Problem to solve: In the text on using the Cluster Autoscaler, which Kubernetes version does the cluster-api provider require to run the v1alpha3 version of the API?

Selected excerpt:
++++++++

Using the Cluster Autoscaler
Cluster Autoscaler is a tool that automatically adjusts the size of the Kubernetes cluster based on the utilization of Pods and Nodes in your cluster. For more general information about the Cluster Autoscaler, please see the project documentation.
The following instructions are a reproduction of the Cluster API provider specific documentation from the Autoscaler project documentation.
Cluster Autoscaler on Cluster API
The cluster autoscaler on Cluster API uses the cluster-api project to manage the provisioning and de-provisioning of nodes within a Kubernetes cluster.
Kubernetes Version
The cluster-api provider requires Kubernetes v1.16 or greater to run the v1alpha3 version of the API.
Starting the Autoscaler
To enable the Cluster API provider, you must first specify it in the command line arguments to the cluster autoscaler binary. For example:
cluster-autoscaler --cloud-provider=clusterapi
Please note, this example only shows the cloud provider options, you will
most likely need other command line flags. For more information you can invoke
cluster-autoscaler --help
to see a full list of options.
Configuring node group auto discovery
If you do not configure node group auto discovery, cluster autoscaler will attempt to match nodes against any scalable resources found in any namespace and belonging to any Cluster.
Limiting cluster autoscaler to only match against resources in the blue namespace
--node-group-auto-discovery=clusterapi:namespace=blue
Limiting cluster autoscaler to only match against resources belonging to Cluster test1
--node-group-auto-discovery=clusterapi:clusterName=test1
Limiting cluster autoscaler to only match against resources matching the provided labels
--node-group-auto-discovery=clusterapi:color=green,shape=square
These can be mixed and matched in any combination, for example to only match resources in the staging namespace, belonging to the purple cluster, with the label owner=jim:
--node-group-auto-discovery=clusterapi:namespace=staging,clusterName=purple,owner=jim
Connecting cluster-autoscaler to Cluster API management and workload Clusters
You will also need to provide the path to the kubeconfig(s) for the management
and workload cluster you wish cluster-autoscaler to run against. To specify the
kubeconfig path for the workload cluster to monitor, use the --kubeconfig
option and supply the path to the kubeconfig. If the --kubeconfig
option is
not specified, cluster-autoscaler will attempt to use an in-cluster configuration.
To specify the kubeconfig path for the management cluster to monitor, use the
--cloud-config
option and supply the path to the kubeconfig. If the
--cloud-config
option is not specified it will fall back to using the kubeconfig
that was provided with the --kubeconfig
option.

++++++++

Provided material:
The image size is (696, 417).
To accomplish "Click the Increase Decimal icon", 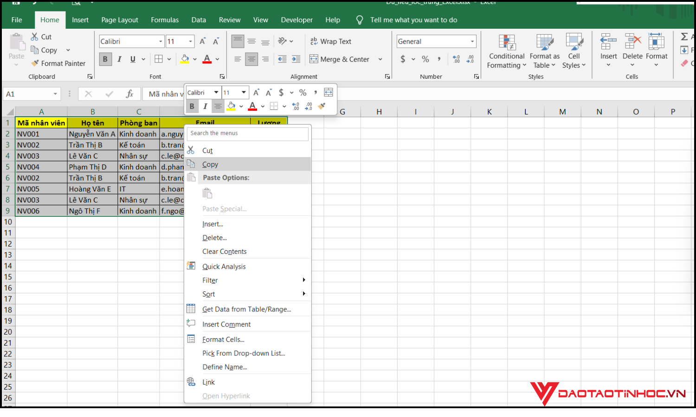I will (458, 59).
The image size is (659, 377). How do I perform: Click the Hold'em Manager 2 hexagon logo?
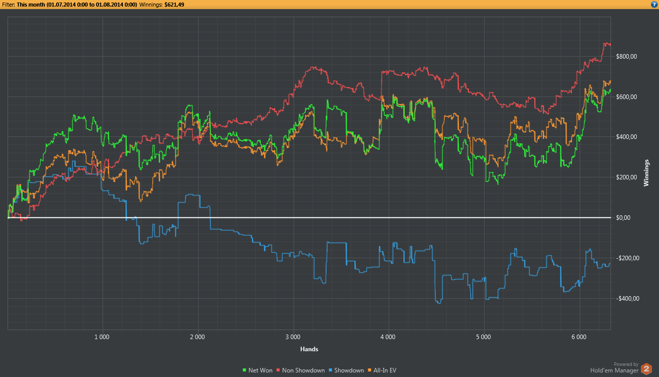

++++++++

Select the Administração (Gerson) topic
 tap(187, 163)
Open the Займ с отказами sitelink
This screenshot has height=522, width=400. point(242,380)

++++++++

Full answer: Kubernetes v1.16 or greater.